Diabetes Nurse Educator and Nurse Clinician, Ms Lim Pei Kwee, guides a paediatric patient on obtaining a glucose level reading using the flash glucose monitoring system.


Self-monitoring of blood glucose is essential for people living with diabetes to manage their condition and remain healthy. Leveraging on technological advances in glucose monitoring, KK Women's and Children's Hospital (KKH) has started to incorporate a flash glucose monitoring system (FGMS) to help children with diabetes monitor their glucose levels in a more convenient and painless way.

Approved by the Health Sciences Authority for use in Singapore since mid-2017, the FGMS comprises a small, flat, circular sensor which is discreetly inserted in the upper arm for up to two weeks and an electronic reader which is light, pocket-size and portable. Once the sensor is inserted, it continuously measures and records the glucose level in the interstitial fluid under the skin of the arm.

​The flash glucose monitoring system, comprising a sensor (left) which is worn on the arm, and portable electronic reader (right).


The patient and caregivers can wave the reader over the sensor at any time to obtain a reading of their prevailing glucose level, as well as a chart of their recent glucose levels, displayed on the screen of the reader.

“Patients with diabetes typically need to monitor their blood glucose levels using the finger-prick test at least four times a day. The FGMS is a useful adjuvant to finger-prick blood glucose testing, as it can keep track of glucose readings more frequently round-the-clock in between the finger-prick blood tests,” shares Diabetes Nurse Educator Ms Hui Yuen Ching Angela, Nurse Clinician, Division of Nursing, KKH.

The ambulatory glucose profile that is displayed on the reader enables patients to conveniently observe in real-time the changes and fluctuations in their glucose levels on a daily basis. “Using this glucose monitoring technology, patients can respond faster to fluctuations in their glucose levels through well-timed insulin doses and food intake to keep their glucose levels within a healthy range,” explains Ms Hui.


Managing diabetes better with individualised ambulatory glucose profile

Since July 2017, the Endocrinology Service team has been guiding paediatric patients with diabetes and their caregivers to make full use of the FGMS' capabilities to manage their diabetes better.

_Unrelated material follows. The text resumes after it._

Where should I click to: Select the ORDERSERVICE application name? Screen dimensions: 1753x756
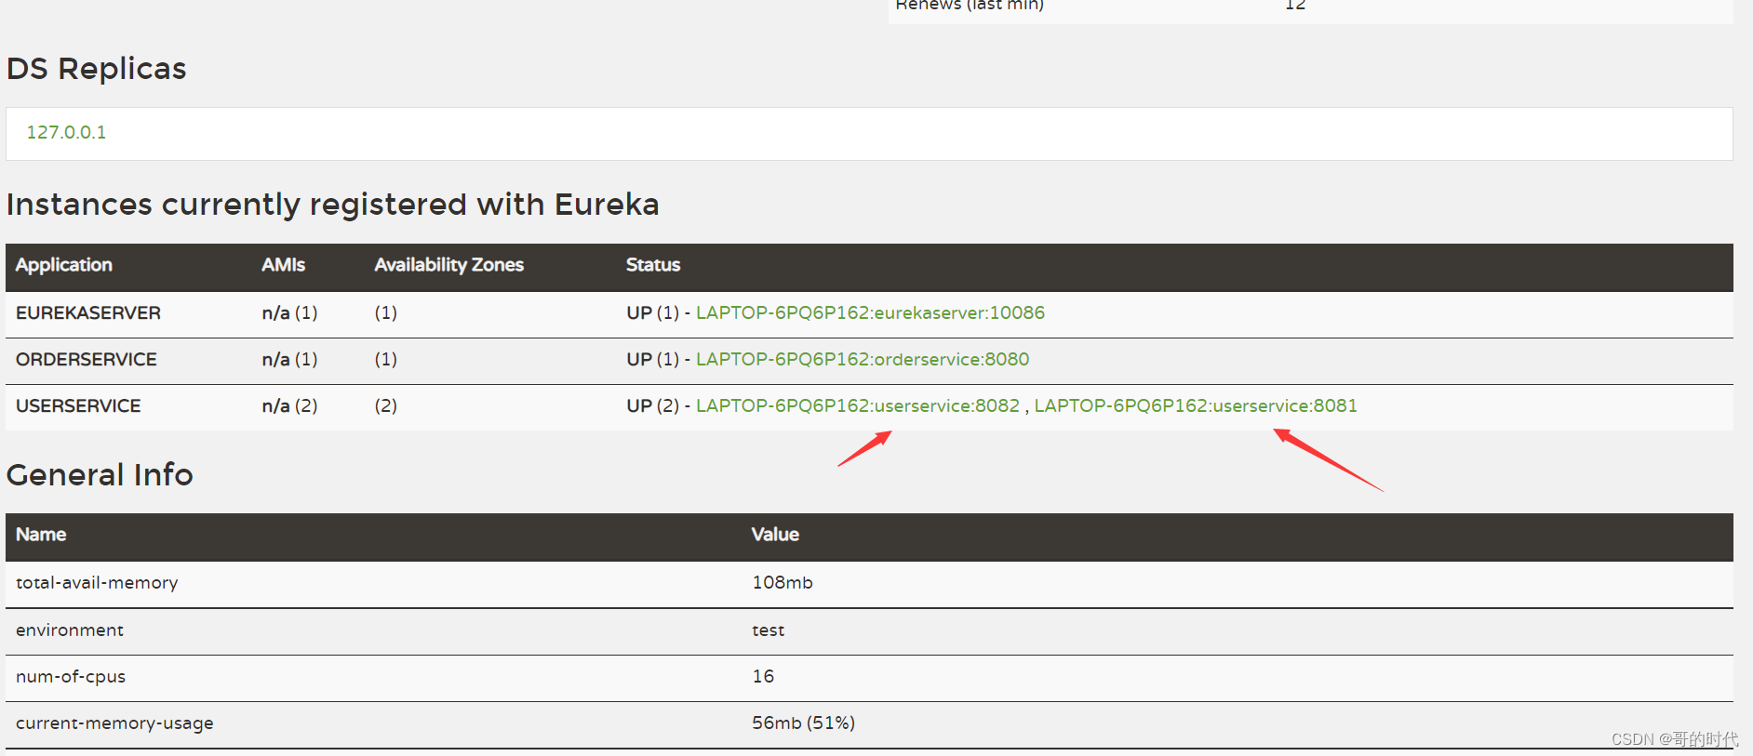click(87, 360)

“Over six months, more than 70 paediatric patients and their caregivers have learnt how to use the FGMS technology and review their daily glucose readings and profile,” adds Diabetes Nurse Educator Ms Lim Pei Kwee, Nurse Clinician, Division of Nursing, KKH.

“We have also found that children and their caregivers are now more motivated to self-monitor their glucose levels due to the convenience and painlessness that the FGMS provides.”

The reader also stores a patient’s glucose readings for up to three months. Detailed reports of the stored glucose readings can be generated retrospectively by downloading the data from the reader to a computer via a USB cable.

Using reports of individual patient’s unique ambulatory glucose profile, the KKH Diabetes Nurse Educators are able to provide targeted advice to patients on fi ne-tuning their dietary choices, meal times and lifestyle activities, as well their insulin treatment, to achieve optimal diabetes management.

“We are constantly exploring better and simpler ways for patients to self-monitor their condition, so as to mitigate the risk of developing diabetes-related complications.

“With the introduction of FGMS being one of such ways, we hope to continue to engage and motivate patients in their on-going journey of managing the chronic condition, and remove the barriers towards optimal diabetes management so that they can experience an active and fulfilling life,” adds Ms Lim.


In the continual pursuit of enhancing care delivery and excellence, KKH is launching initiatives to benefit patients, their families and the community through technological innovation, dedicated, multidisciplinary care and community partnerships.